The score, courtesy of composer Billy Goldenberg, is suitably held-back except when truck or circumstance warrant it. It has some thrilleresque musical surges in the appropriately chilling parts but, for want of a separate listen, little else comes to mind.

The cinematography, courtesy of Director of Photography, Jack A. Marta, (please pardon the lack of a suitable photograph) uses a mixture of what would be Spielbergian over-the-shoulder photography, some silhouette shots and some proto-videogame-esque photography in how the vehicles appear in perspective to each other. More specifically, there’s an especially revealing shot in Chuck’s Café where the truck rests in the background, seen through a window, and a depressed David rests on the table in the foreground with the café’s ‘Open’ sign silhouetting over his table.

With a tad more simplicity than Duel warrants, Duel is an engaging film whose simplicity of premise and execution (and psychological complexity of its sole protagonist) work to its advantage. At times more shocking than 1975’s Jaws, 1971’s Duel is a film that, in this commentator’s admittedly limited experience, is hard to beat for tension and thrill.

(While the opinions and observations cited above are the author’s own, the following sources were used to acquire facts: Books. Google.ae, Classic-Horror.com, EmpireOnline.com, HorrorNews.net, IMDb.com, NYTimes.com, ReflectionsOnFilmAndTelevision.Blogspot.ae, SensesOfCinema.com, Seul-Le-Cinema.Blogspot.com, TIME.com)

Plot and Act-by-Act Breakdown:

Plot: a travelling salesman seeks to defeat the tanker truck stalking him on the highway.

Prologue: a point-of-view filmed take on life on the road, as David Mann sets out from the city, seen from the car’s point of view.

Act 1: David chooses to overtake the truck for the first time and the truck retaliates in kind; David eventually chooses to pull into a gas station.

Act 2: David chooses to offer the truck room to overtake him; David later decides to go off-road to overtake the truck but winds up in a chase with it instead; he chooses to enter Chuck’s Cafè after his car spirals out of control.

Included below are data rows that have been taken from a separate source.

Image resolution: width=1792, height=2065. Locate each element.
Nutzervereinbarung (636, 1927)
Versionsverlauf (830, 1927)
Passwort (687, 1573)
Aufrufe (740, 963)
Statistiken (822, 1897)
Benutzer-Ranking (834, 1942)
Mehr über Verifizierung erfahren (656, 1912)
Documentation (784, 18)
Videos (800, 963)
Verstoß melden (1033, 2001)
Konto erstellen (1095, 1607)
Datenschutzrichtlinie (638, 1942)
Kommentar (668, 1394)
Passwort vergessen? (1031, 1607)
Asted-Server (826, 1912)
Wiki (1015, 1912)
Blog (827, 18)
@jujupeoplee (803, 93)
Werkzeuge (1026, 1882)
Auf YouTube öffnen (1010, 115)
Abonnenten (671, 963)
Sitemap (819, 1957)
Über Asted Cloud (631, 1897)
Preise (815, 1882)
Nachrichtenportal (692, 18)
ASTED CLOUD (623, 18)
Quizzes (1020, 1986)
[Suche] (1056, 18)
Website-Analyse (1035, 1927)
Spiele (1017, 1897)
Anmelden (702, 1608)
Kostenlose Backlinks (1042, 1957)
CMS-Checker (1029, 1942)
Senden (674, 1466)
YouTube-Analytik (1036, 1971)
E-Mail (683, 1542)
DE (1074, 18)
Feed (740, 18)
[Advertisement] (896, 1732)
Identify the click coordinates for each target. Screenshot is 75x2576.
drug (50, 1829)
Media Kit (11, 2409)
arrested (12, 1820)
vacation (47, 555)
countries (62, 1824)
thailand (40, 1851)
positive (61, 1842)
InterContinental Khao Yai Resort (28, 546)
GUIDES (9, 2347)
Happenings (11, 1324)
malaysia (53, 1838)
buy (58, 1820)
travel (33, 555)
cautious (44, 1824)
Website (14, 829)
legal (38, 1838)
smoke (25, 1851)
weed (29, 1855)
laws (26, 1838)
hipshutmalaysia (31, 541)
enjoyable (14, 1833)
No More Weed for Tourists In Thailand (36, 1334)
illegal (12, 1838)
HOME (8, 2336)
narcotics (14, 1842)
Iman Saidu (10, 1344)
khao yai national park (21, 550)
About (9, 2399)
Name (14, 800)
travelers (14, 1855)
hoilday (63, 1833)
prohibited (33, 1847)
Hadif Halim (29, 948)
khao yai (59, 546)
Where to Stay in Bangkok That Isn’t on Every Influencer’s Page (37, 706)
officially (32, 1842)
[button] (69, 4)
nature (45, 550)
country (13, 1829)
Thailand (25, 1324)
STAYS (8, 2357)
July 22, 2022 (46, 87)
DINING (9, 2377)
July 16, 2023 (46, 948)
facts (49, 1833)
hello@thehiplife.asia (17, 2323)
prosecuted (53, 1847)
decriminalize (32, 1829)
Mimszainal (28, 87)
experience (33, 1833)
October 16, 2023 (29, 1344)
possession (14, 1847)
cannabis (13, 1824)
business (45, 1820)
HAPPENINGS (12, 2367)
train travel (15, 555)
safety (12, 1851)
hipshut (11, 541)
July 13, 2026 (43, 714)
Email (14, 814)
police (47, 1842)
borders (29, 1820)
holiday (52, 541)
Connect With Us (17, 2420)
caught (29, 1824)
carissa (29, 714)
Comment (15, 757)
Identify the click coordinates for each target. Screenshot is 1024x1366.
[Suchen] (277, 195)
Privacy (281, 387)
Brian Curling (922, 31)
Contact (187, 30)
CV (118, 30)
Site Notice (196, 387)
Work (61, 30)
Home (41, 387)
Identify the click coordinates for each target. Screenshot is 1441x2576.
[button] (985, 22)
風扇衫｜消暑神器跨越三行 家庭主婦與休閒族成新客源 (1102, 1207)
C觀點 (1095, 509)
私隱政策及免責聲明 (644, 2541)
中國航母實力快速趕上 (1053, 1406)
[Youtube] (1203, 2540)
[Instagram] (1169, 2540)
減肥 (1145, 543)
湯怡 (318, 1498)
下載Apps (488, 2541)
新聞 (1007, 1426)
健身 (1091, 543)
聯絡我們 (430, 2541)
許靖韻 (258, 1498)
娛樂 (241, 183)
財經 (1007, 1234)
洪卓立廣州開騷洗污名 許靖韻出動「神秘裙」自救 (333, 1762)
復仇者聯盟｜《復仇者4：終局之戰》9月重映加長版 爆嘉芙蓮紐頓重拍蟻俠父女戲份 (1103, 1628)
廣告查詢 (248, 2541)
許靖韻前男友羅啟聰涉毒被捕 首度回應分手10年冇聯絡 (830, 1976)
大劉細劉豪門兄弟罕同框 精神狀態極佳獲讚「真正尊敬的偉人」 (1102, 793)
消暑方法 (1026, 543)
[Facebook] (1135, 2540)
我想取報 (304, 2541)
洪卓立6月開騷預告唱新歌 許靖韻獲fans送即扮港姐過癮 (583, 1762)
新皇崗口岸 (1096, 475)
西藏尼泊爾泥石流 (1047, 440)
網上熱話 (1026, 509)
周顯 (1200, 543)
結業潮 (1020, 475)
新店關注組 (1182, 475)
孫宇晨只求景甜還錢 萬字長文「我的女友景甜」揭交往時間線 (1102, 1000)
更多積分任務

Act 3: David chooses to leave the cafè toilet; he chooses to confront the wrong man whom he thinks is the truck’s driver; the real truck leaves soon after.

Act 4: David chooses to pursue the truck but loses it on foot; he later decides to stop and help a stalled school bus.

Act 5: David chooses to flee when he sees the truck approaching in the distance; he chooses to stop at a railroad crossing but escapes before the truck can push him into the speeding train.

Act 6: David chooses to stop at another gas station and decides to call the police; David manages to escape before the truck can destroy the gas station and later decides to wait off-road until the truck drives off.

Act 7: David chooses to drive again after waiting deciding that he’s waited long enough; he decides to stop the car after seeing the truck waiting for him ahead.

Act 8: David chooses to flag down an incoming car; he later decides to escape the truck on foot as it reverses into both his and the other car.

Act 9: David decides to accelerate ahead of the truck; he decides to switch to neutral gear after his radiator hose blows.

Act 10: David decides to crash his car into the oncoming truck; he decides to rig his briefcase to keep the accelerator pressured and jumps out of the car.

Epilogue: David marks time by hurling pebbles into the canyon containing both destroyed vehicles.